Braque n'est-il que le Poulidor du cubisme ?
Co-inventeur du cubisme, Georges Braque est resté dans l'ombre de Picasso. Une exposition au Grand Palais permet de réévaluer les découvertes de ce chercheur d'art.
C'est en 1907 que Braque et Picasso font leurs premières expériences cubistes du côté de l'atelier du Bateau-Lavoir, dans le quartier de Montmartre à Paris, découpant en petits cubes leurs sujets sur la toile. Les deux jeunes hommes (respectivement 25 et 26 ans) se voient alors comme deux alpinistes en montagne, solidaires l'un de l'autre. Pourtant, l'histoire de l'art retiendra surtout le nom du "premier de cordée", Picasso, plus charismatique que le discret Braque (1882-1963), d'abord formé à la peinture en bâtiment. Mais cet artiste né à Argenteuil mérite mieux que cette place d'éternel second. Avant-gardiste, expérimentateur de génie, il n'a jamais cessé d'innover, comme le prouve la belle exposition que lui consacre le Grand Palais, à Paris, du 18 septembre au 6 janvier.
Inventer un monde géométrique
Ce sont des peintures de Paul Cézanne montrées à Paris en 1905 et 1907 qui vont radicalement transformer la manière de peindre de Braque. Observez ce viaduc peint dans le quartier de l'Estaque, à Marseille, où le jeune artiste séjourne pour retrouver les paysages du maître d'Aix.
Maintenant, comparez avec cette peinture de la montagne Sainte-Victoire, conservée à Philadelphie (Pennsylvanie, Etats-Unis). L'influence est manifeste : on retrouve les teintes ocre et vertes, mais surtout une manière de transformer l'espace en figures géométriques. Braque a bien retenu la leçon de Cézanne : "Tout dans la nature se modèle sur la sphère, le cône et le cylindre." Sauf que dans un premier temps, le jeune homme privilégie le cube.
Lorsqu'il se lance, avec Picasso, dans l'aventure du cubisme, il est à la source de nombreuses idées bientôt chipées par l'Espagnol. C'est lui, par exemple, qui introduit des instruments de musique dans ses compositions.
Dans la toile ci-dessus, au premier plan, on reconnaît les cordes et le manche d'une guitare.
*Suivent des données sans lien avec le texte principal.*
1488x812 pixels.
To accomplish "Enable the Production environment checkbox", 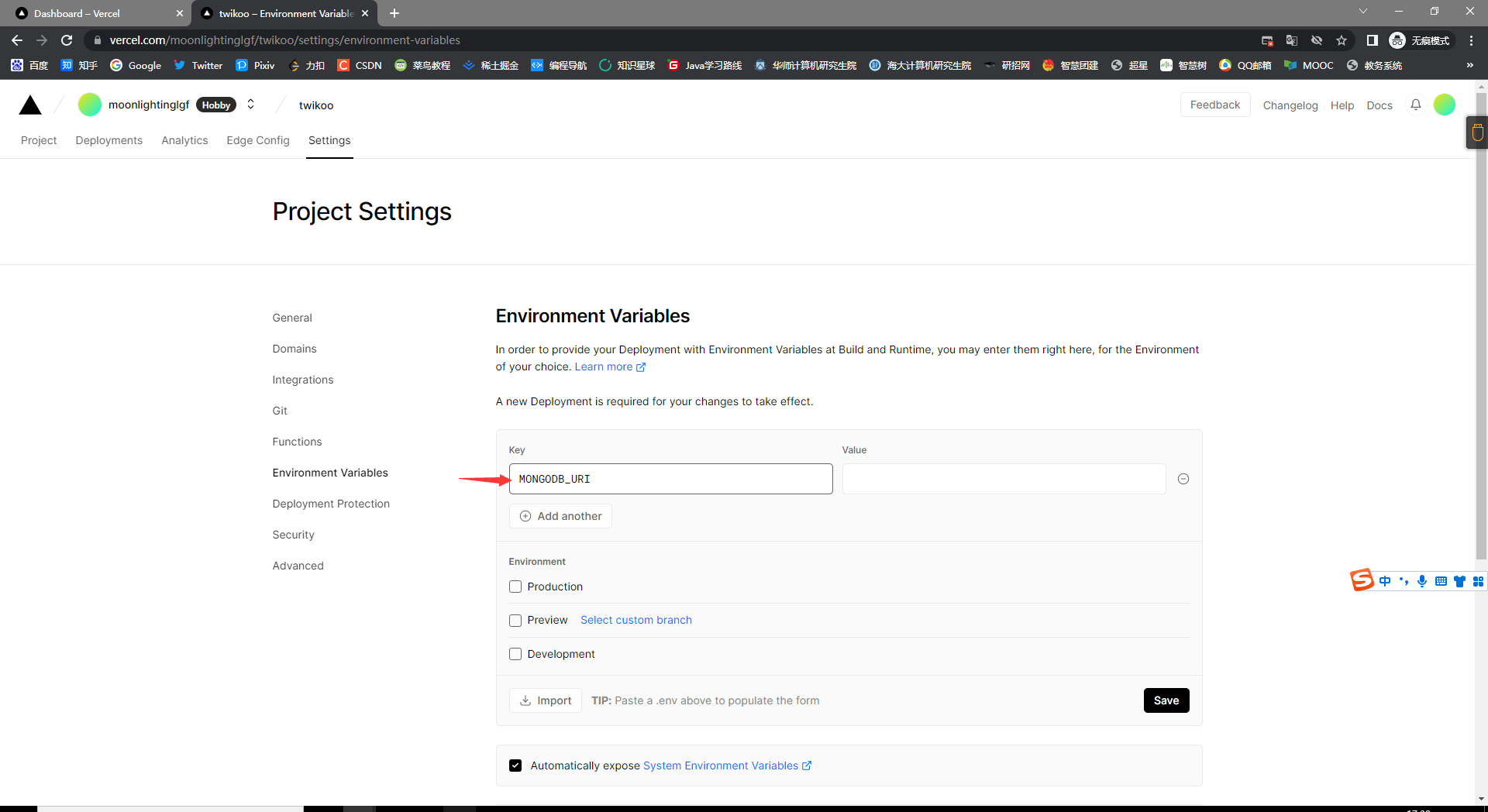I will click(x=515, y=587).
Mais bien d'autres instruments s'invitent dans ses peintures : mandoline, tenora (une sorte de clarinette)… Pourquoi ? Parce que l'artiste, mélomane, représente les objets qui s'offrent à sa vue dans son atelier. Et que les courbes de ces instruments créent un contraste intéressant avec les droites cubistes.
Des peintures sur la peinture
Au cours de ses expérimentations cubistes, pour ne pas s'encombrer d'un modèle, Braque privilégie la nature morte. Les objets immobiles se prêtent tout à fait à ses expériences plastiques : il les découpe, les superpose, les mélange. Ces essais pourraient paraître répétitifs si l'artiste ne cherchait pas constamment à se renouveler.
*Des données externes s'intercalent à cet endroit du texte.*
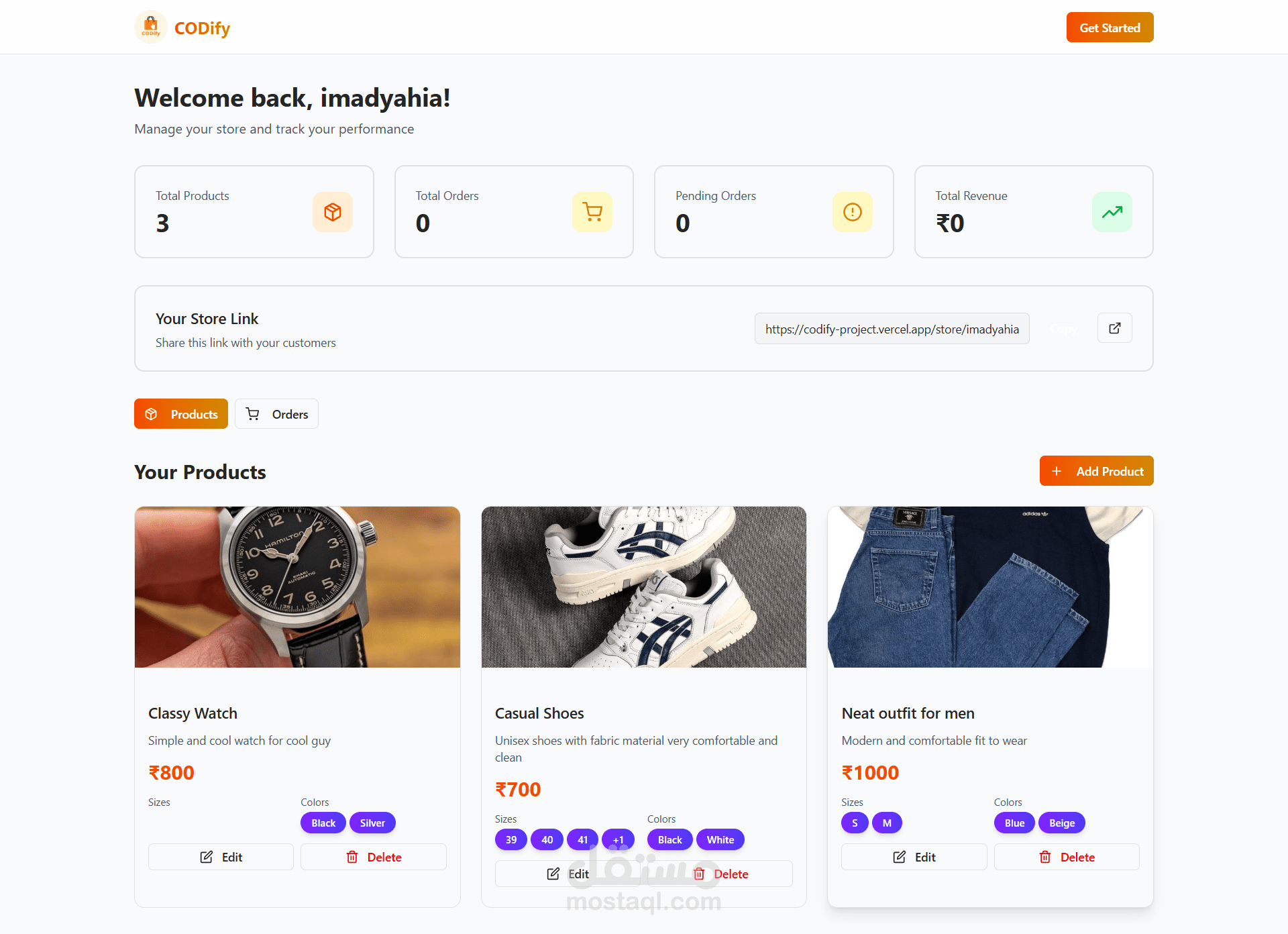
Task: Switch to the Orders tab
Action: [x=276, y=414]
Ci-dessus, par exemple, il colle sur la toile un papier imitant le bois. Une première dans l'aventure cubiste – Picasso reprendra rapidement l'idée. Mais Braque s'amuse aussi à introduire des éléments de trompe-l'œil dans sa composition, en s'appuyant sur un effet de matière. Plus tard, dans des mises en abyme surprenantes, il reproduira lui-même du faux bois en peinture, créant une imitation d'imitation et perturbant encore plus le spectateur qui cherche à distinguer le vrai du faux.
Dans ses toiles, Picasso invite la politique (voir son portrait de Staline, analysé sur Le Monde), la mort (ses nombreuses scènes de corridas) ou le sexe. Braque, lui, peint en prenant la peinture elle-même pour sujet.
C'est le cas ci-dessus, avec cette nature morte réalisée dans son atelier et qui montre deux natures mortes. Braque semble nous inviter à une comparaison entre deux de ses tableaux pour nous prouver qu'avec cette carafe blanche sur fond noir, évoquant les papiers découpés de Matisse, il n'a rien perdu de sa radicalité.
Il peut même aller plus loin. Observez bien la peinture ci-dessus. Vous voyez cette forme ocre et jaune, vers la droite ? C'est la main de l'artiste qui tient des pinceaux. Et les formes oblongues qui s'étirent sur toute la hauteur de la toile ne sont autres que le haut du chevalet de l'artiste ! Braque ne fait pas que se mettre en scène dans son atelier. Il rompt aussi avec les codes tenaces de la perspective, hérités de la Renaissance : pour donner l'impression de profondeur, il superpose les éléments sur le tableau et joue avec des effets de transparence.